### Try it
The lines to reproduce from the material below are those from the one containing "Image resolution: width=491" through the one containing "Task: Tick the", both included; write them out exactly and add nothing.

### Records shown

Start of Block

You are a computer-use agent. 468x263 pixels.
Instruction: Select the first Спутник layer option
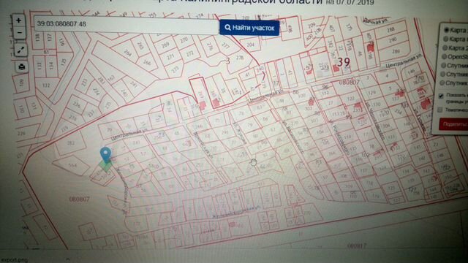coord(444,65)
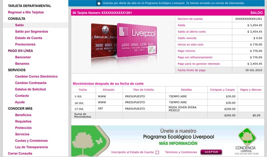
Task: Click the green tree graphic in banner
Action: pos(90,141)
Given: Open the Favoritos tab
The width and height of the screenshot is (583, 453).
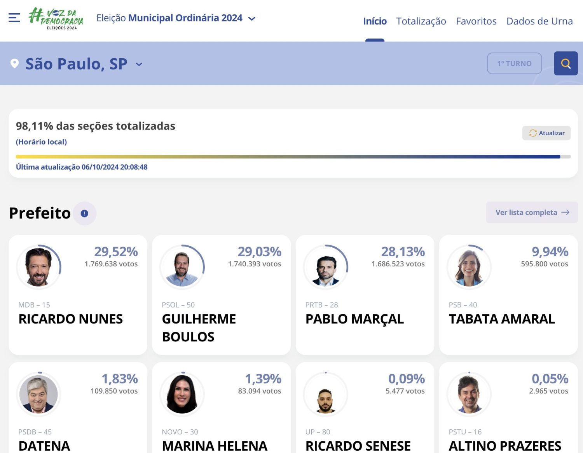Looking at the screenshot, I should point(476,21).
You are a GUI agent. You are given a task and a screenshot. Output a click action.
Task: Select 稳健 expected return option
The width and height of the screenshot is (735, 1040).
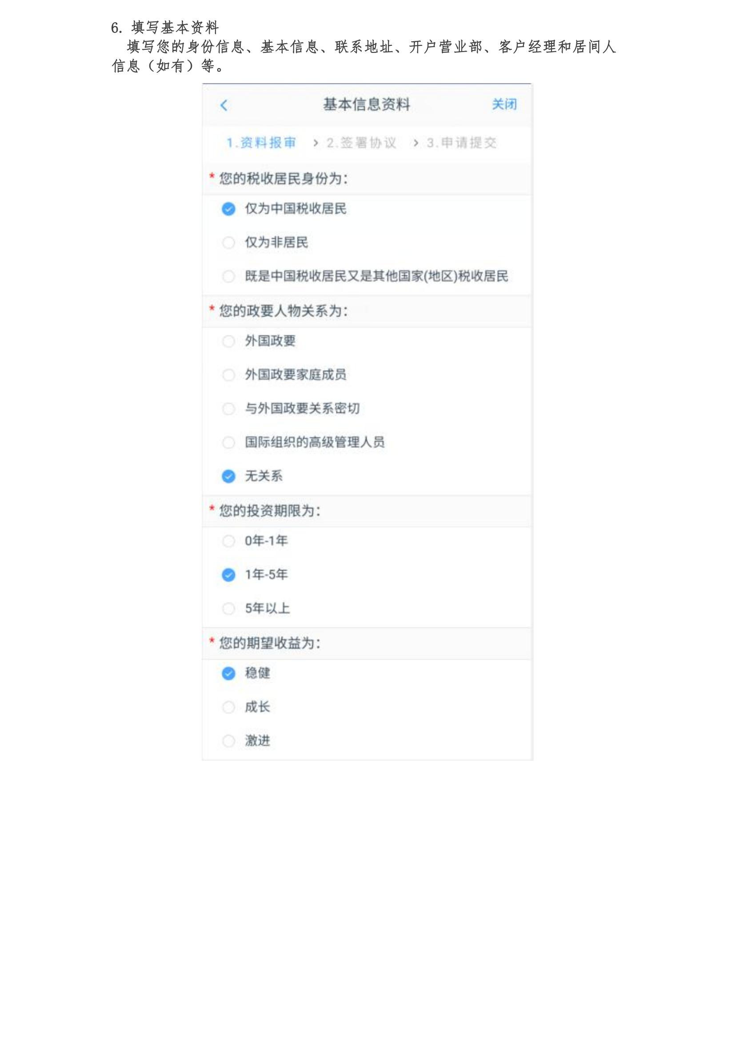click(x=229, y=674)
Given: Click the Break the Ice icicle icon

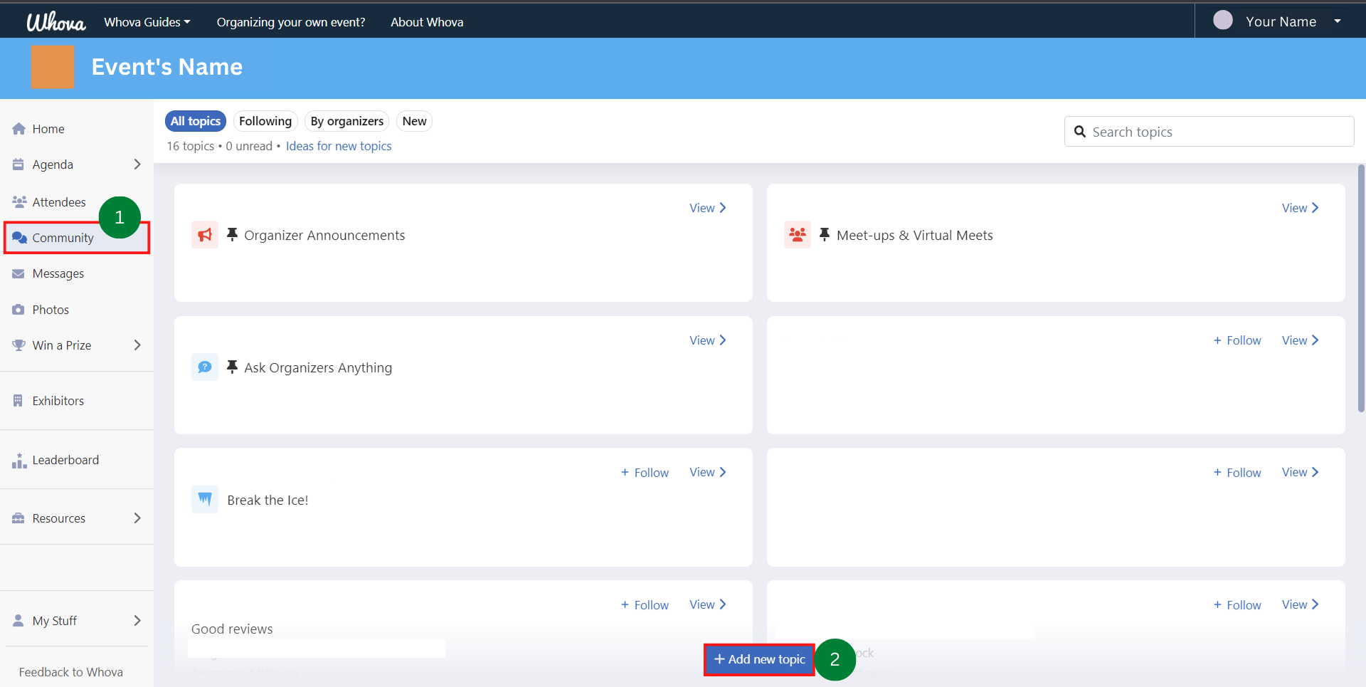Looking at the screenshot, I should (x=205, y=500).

End of Block
Start of Block

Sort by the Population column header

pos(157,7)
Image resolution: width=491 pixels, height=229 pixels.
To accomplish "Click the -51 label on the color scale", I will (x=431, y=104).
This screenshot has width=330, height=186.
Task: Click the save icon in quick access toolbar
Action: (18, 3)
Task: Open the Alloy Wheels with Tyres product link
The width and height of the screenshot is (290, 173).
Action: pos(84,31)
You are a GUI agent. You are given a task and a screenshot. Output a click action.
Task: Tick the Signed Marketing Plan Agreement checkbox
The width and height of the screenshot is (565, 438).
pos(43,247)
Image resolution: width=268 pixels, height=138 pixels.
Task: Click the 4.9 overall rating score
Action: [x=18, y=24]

End of Block

### The completed task
Image resolution: width=491 pixels, height=229 pixels.
To accomplish "Click the -51 label on the color scale", I will (x=431, y=104).
This screenshot has width=330, height=186.
Task: Click the save icon in quick access toolbar
Action: (18, 3)
Task: Open the Alloy Wheels with Tyres product link
The width and height of the screenshot is (290, 173).
Action: pos(84,31)
You are a GUI agent. You are given a task and a screenshot. Output a click action.
Task: Tick the Signed Marketing Plan Agreement checkbox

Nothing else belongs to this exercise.